Il est vrai que j’ai apprécié sentir sa barbe sur ma poitrine et plus généralement sur ma peau. Un petit couinement ridicule m’échappe lorsque j’imagine ces sensations là où il me caressait hier soir… La bouche, est-ce donc de cela qu’elles parlent ?

— Vous me faites peur, paniqué-je en me laissant tomber sur la chaise de ma coiffeuse. Philippe a déjà été marié et moi je vais être totalement ridicule sans aucune expérience !

— Ne t’en fais pas, il va tout t’expliquer s’il t’aime vraiment. C’est ça aussi, épouser quelqu’un, faire des découvertes à deux.

— Il n’y a aucune découverte à deux puisqu’il sait déjà ce qu’il a à faire et ce que je dois moi aussi faire, bougonné-je en me coiffant. C’est… angoissant pour moi.

— Vous verrez, Madame, il va sûrement apprendre plein de choses avec vous. Je doute que son ancienne épouse ait eu la même liberté de vivre et d’expérimenter que vous. Et puis quel plaisir d’être avec un homme qui sait ce qu’il faut faire pour nous emmener au septième ciel !

Je hausse les épaules, peu certaine et légèrement contrariée par toutes ces informations. Je crois que j’aurais réellement préféré retrouver ma chambre dans le calme et surtout sur mon petit nuage. Tout ceci devient bien trop réel pour moi à présent, finis les rêves agréables et la légèreté de cette nuit. J’ai confiance en Philippe, il s’est montré très respectueux et doux, tendre et aventureux à la fois, mais je me rends compte que, de mon côté, je n’ai rien fait pour son plaisir à lui.

— Je n’en doute pas… J’espère juste qu’il ne me trouvera pas ridicule. J’ai un peu eu l’impression de ne rien faire, hier soir, alors que lui me faisait beaucoup de bien, lancé-je presque timidement, le rouge aux joues.

— Oh, Philippe est vraiment un gentleman, on dirait. Est-ce qu’il t’a dit qu’il était déçu ? Est-ce qu’il ne veut plus te voir ? Vu comment tu rougis, je ne crois pas. Je suis sûre qu’il a apprécié autant que toi, ma petite.
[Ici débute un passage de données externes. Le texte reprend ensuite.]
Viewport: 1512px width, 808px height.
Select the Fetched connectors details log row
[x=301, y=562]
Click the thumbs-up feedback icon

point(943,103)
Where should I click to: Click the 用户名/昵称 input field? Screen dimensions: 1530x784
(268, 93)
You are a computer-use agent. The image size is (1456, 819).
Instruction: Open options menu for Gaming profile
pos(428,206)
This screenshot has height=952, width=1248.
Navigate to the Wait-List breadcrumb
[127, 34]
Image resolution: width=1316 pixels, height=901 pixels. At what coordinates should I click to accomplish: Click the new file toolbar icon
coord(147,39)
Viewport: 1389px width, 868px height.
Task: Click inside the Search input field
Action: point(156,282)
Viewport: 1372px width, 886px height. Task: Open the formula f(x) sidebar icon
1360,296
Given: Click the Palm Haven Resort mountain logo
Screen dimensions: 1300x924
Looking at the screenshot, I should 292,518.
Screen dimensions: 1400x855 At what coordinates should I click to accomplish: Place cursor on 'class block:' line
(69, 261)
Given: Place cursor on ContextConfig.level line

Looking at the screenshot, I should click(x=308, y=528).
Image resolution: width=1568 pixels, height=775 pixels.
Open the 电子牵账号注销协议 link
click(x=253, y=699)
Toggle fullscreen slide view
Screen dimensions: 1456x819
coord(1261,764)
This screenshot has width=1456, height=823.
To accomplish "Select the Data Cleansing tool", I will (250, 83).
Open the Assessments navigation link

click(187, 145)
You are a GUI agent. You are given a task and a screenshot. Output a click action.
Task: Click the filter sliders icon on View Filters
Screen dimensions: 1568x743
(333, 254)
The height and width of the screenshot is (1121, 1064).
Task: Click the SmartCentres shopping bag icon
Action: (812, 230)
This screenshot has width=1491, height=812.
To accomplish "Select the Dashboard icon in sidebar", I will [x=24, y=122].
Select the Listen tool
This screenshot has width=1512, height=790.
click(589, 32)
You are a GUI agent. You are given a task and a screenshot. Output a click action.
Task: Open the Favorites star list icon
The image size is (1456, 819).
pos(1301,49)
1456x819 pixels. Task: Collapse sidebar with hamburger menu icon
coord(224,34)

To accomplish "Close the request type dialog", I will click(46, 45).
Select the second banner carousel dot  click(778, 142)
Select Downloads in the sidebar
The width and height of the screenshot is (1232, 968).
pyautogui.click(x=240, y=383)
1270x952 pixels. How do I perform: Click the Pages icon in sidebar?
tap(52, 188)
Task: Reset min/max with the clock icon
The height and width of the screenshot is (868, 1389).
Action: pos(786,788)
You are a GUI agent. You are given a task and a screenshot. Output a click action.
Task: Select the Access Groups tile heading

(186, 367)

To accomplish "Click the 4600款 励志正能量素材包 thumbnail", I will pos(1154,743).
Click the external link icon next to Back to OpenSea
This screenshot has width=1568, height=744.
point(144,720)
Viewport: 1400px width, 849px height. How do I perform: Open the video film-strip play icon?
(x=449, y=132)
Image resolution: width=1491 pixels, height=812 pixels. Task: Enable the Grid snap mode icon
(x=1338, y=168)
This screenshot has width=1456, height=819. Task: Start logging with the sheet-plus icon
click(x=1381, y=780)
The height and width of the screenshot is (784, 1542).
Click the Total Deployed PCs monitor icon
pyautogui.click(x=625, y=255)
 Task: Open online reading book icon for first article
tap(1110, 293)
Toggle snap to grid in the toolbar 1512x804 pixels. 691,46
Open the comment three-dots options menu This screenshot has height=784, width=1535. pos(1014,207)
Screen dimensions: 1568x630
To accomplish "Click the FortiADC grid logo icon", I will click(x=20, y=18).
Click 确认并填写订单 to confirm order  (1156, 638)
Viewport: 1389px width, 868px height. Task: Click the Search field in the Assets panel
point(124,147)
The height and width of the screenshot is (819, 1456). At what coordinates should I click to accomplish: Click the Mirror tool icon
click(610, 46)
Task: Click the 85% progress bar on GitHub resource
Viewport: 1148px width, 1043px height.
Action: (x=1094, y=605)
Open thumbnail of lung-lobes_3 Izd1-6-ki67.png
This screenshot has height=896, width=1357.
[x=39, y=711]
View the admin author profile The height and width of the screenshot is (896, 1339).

Tu as de la chance, je crois, tu t’es trouvé un mari attentionné.

Je ne réponds pas immédiatement, laisse Julie terminer ma coiffure et file ensuite me déshabiller derrière le paravent.

— C’est vrai qu’il a été très attentionné… J’ai d’ailleurs un peu de mal à me dire que l’homme que j’ai rencontré il y a quelques mois est le même que celui avec lequel je me suis réveillée ce matin. Est-ce que j’étais aveugle ou a-t-il changé ces derniers temps, selon vous ?

— Il a retrouvé le sourire et la joie de vivre, c’est déjà un petit miracle. Et contrairement à son ami Louis, il n’est jamais venu partager ma couche mais s’est toujours occupé de vous, Madame. Je crois que vous avez juste réussi à le faire redevenir lui-même. Et je suis jalouse car Louis a l’air moins délicat que votre futur mari.

— Ne parle pas de ce voyou, bougonne Thérèse en laçant ma robe dans mon dos.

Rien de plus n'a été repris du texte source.